Getting down into the Zocalo, you pass by musicians playing for people in the restaurants, women trying to sell you fresh, fragrant gardenias and rose, many shoe shining stands, and by people selling all manner of balloons. Continuing on past the Zocalo we went to the Benito Juarez market where you can buy anything from a fresh (hopefully) cut of meat to a leather jacket to any kind of chile you could think of. Unfortunately this is where most of the tourists go so the vendors aren't nearly as nice as other places, and few of them welcome picture taking. Maybe I should tell them that the pictures will go on my blog, which will give them free advertising. As if anyone reading this will ever come down here to buy their products. :)
The people at the Mayordomo shop we went to next didn't mind the pictures, so I have more from there. Mayordomo is the chocolate maker in Oaxaca. They will sell you cooking chocolate, hard eating chocolate, freshly ground warm chocolate for eating or forming into shapes to harden, or powdered chocolate. They will also grind your cocoa beans with sugar and your choice of almonds, cinnamon, and/or maybe vanilla. The also make chocolate milk shakes and hot chocolate. And the very best part is that they are very liberal with their samples!!! I almost bought a pound of warm chocolate for less than two dollars. It's stronger and a little more coarse than American chocolate, but I love it!
First pic: Balloons anyone? Vendors just off the Zocalo.
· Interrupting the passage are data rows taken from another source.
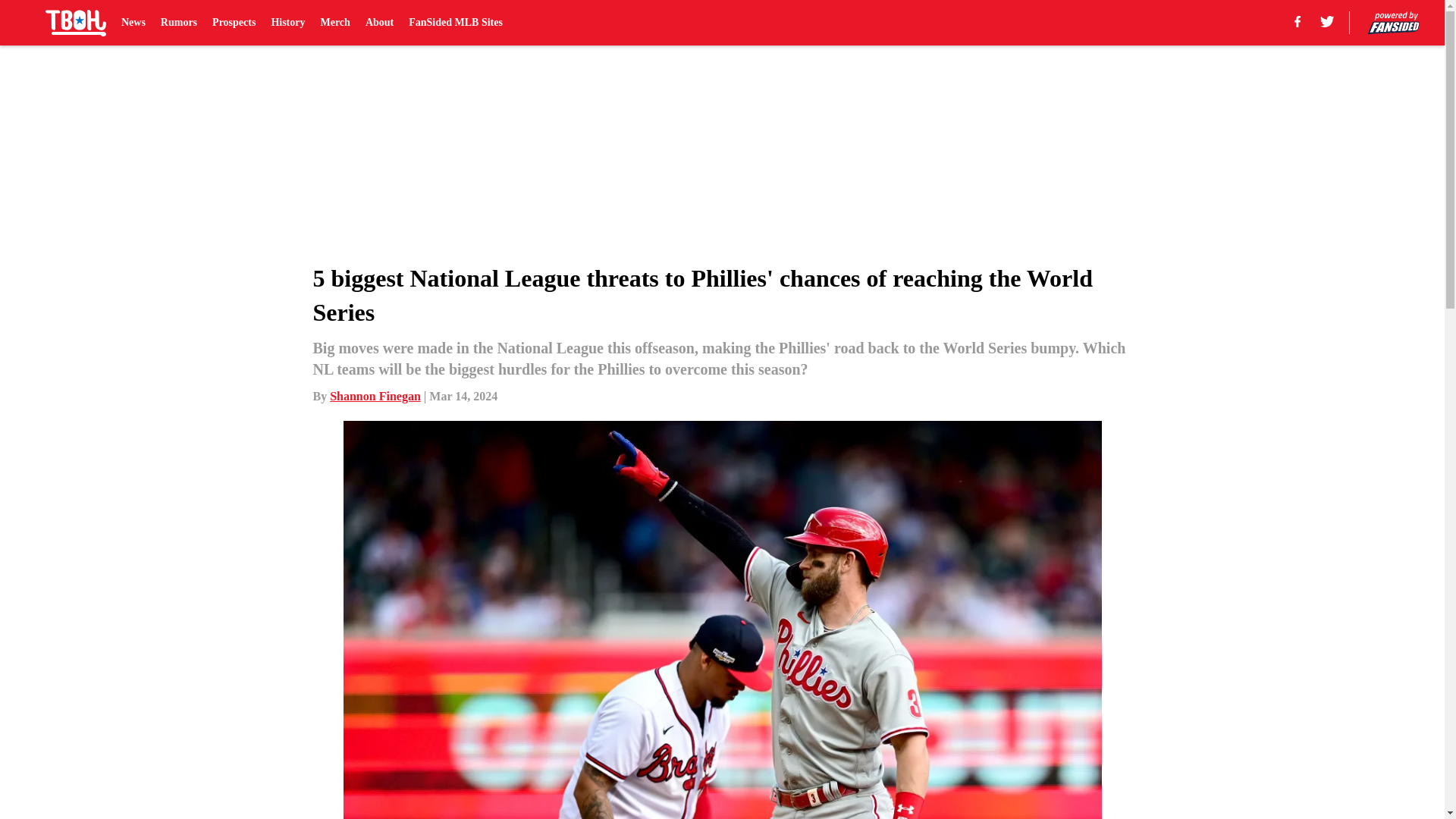
History (287, 22)
Rumors (178, 22)
Prospects (234, 22)
FanSided MLB Sites (455, 22)
News (132, 22)
Shannon Finegan (375, 395)
Merch (334, 22)
About (379, 22)
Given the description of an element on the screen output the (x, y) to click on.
Second pic: A poor musician who plays for people patronizing the restaurants around the Zocalo.
Third pic: The walking street, looking back toward Santo Domingo cathedral
Fourth pic: Cheese, chocolate, honey, etc. One of the few stalls in the Benito Juarez market that let me take a picture.
Fifth pic: Santo Domingo cathedral and convent turned museum (the back part on the left is just all that's visible, but it's pretty big).